Provided text:
☆ ☆ ☆ ☆
From Beijing to Brussels, Trump's trade wars at a glance

By Paul Wiseman
AP Economics Writer

WASHINGTON (AP) — President Donald Trump said he would shake up American trade policy. That he did. From Beijing to Brussels to Mexico City, he waged war with trading partners on multiple fronts. Here's a look at four tumultuous years of Trump trade policy:

TRADE WAR WITH CHINA

To rebalance America's lopsided trade gap with China, Trump's trade representative, Robert Lighthizer, targeted what critics called Beijing's drive for technological supremacy by hacking trade secrets, forcing foreign companies to hand over technology and unfairly subsidizing Chinese companies. Once negotiations fizzled, the administration imposed tariffs on about $360 billion in Chinese imports in the biggest trade conflict since the 1930s.
☆ ☆ ☆ ☆
Exercises:
1 - Condense the paragraph of the Trump trade article that begins "To rebalance America's lopsided trade gap" into a short bulleted list that keeps its main facts.
2 - Proceed with the Trump trade article from the point after its final paragraph.

Source material:
☆ ☆ ☆ ☆
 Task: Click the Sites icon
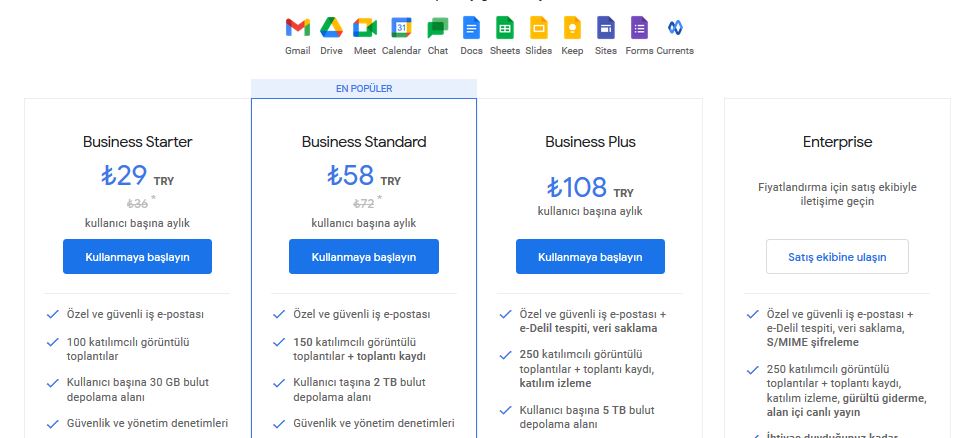tap(606, 27)
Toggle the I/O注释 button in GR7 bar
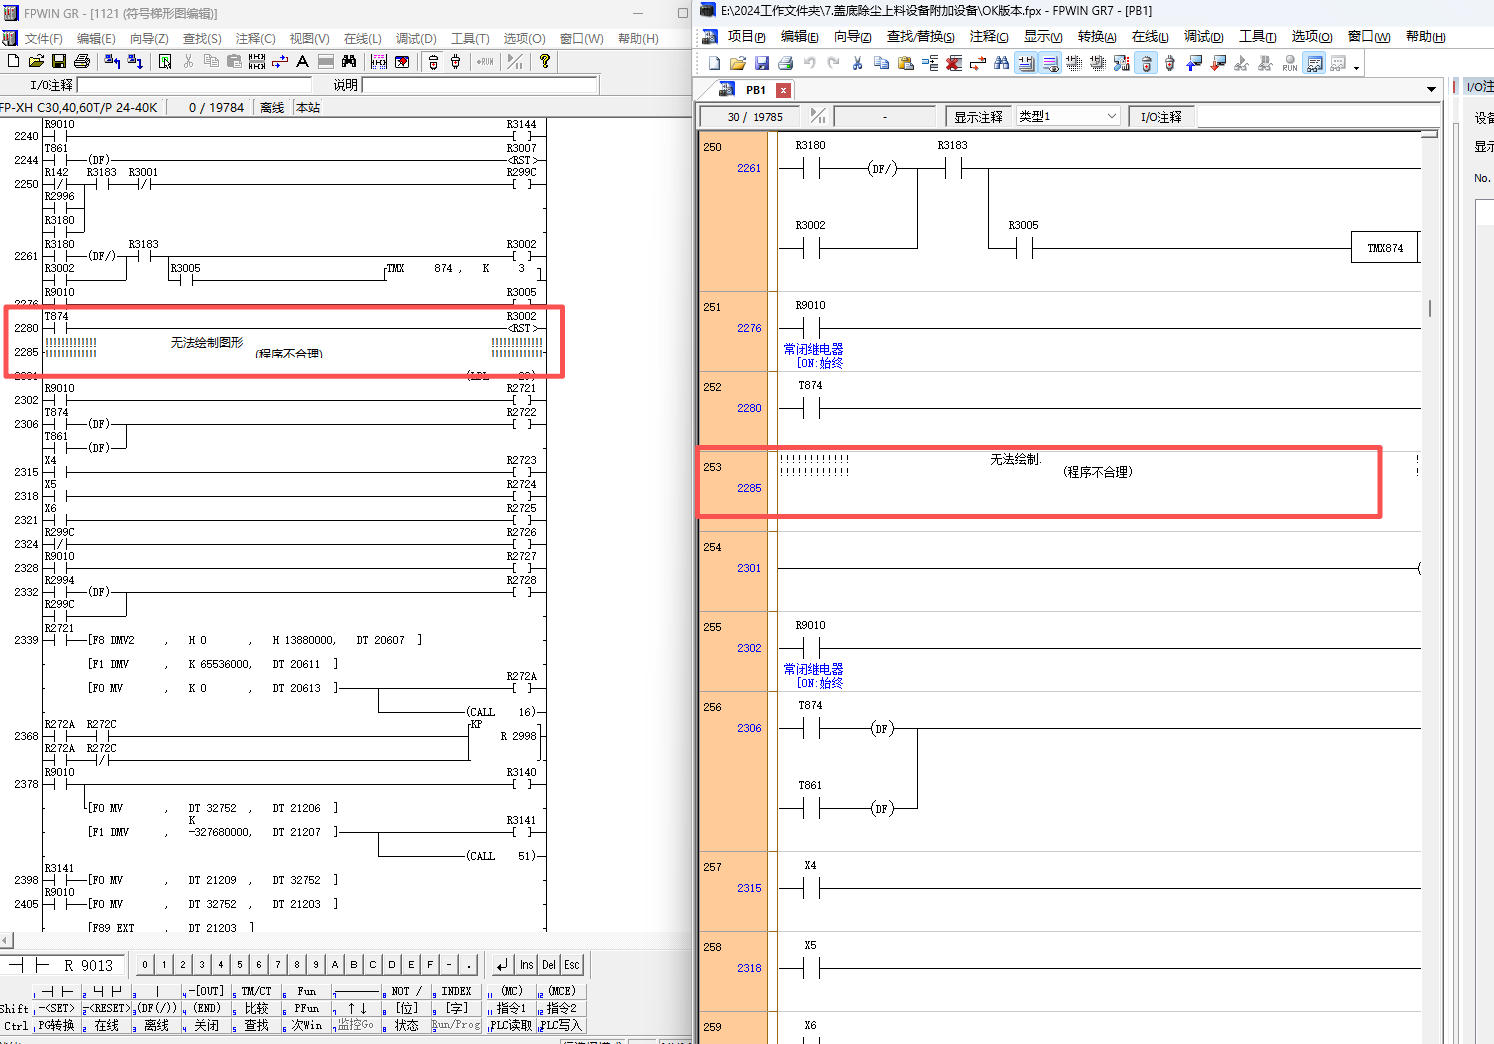 [x=1160, y=117]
☆ ☆ ☆ ☆
Task results:
1 -
- Goal: rebalance America's lopsided trade gap with China.
- Trade representative Robert Lighthizer targeted what critics called Beijing's drive for technological supremacy, pursued by hacking trade secrets, forcing foreign companies to hand over technology, and unfairly subsidizing Chinese companies.
- After negotiations fizzled, the administration imposed tariffs on about $360 billion in Chinese imports.
- It was the biggest trade conflict since the 1930s.

2 -
Before Trump started his trade war, the average tariff on Chinese imports was 3.1%; now, it's 19.3%. Beijing retaliated by jacking up taxes on U.S. products — from an average 8% to 20.3%, according to calculations by Chad Bown of the Peterson Institute for International Economics.

The tariffs reduced Chinese imports and helped cut America's trade deficit with China by 19% last year to its lowest point since 2013. In the first six months of 2020, the deficit has dropped an additional 21%.

In January, the two sides reached a so-called Phase 1 agreement that eased tensions but left major issues unresolved, including how China subsidizes its companies. Beijing agreed to stop forcing foreign companies to turn over technology and toughened intellectual property protection. The deal retains Trump's tariffs and lets the U.S. impose sanctions if it decides China has violated the terms of the deal.

China also agreed to buy huge amounts of U.S. products, including about $40 billion a year in farm goods — a wildly ambitious goal that far exceeds the amount Beijing has bought in any year.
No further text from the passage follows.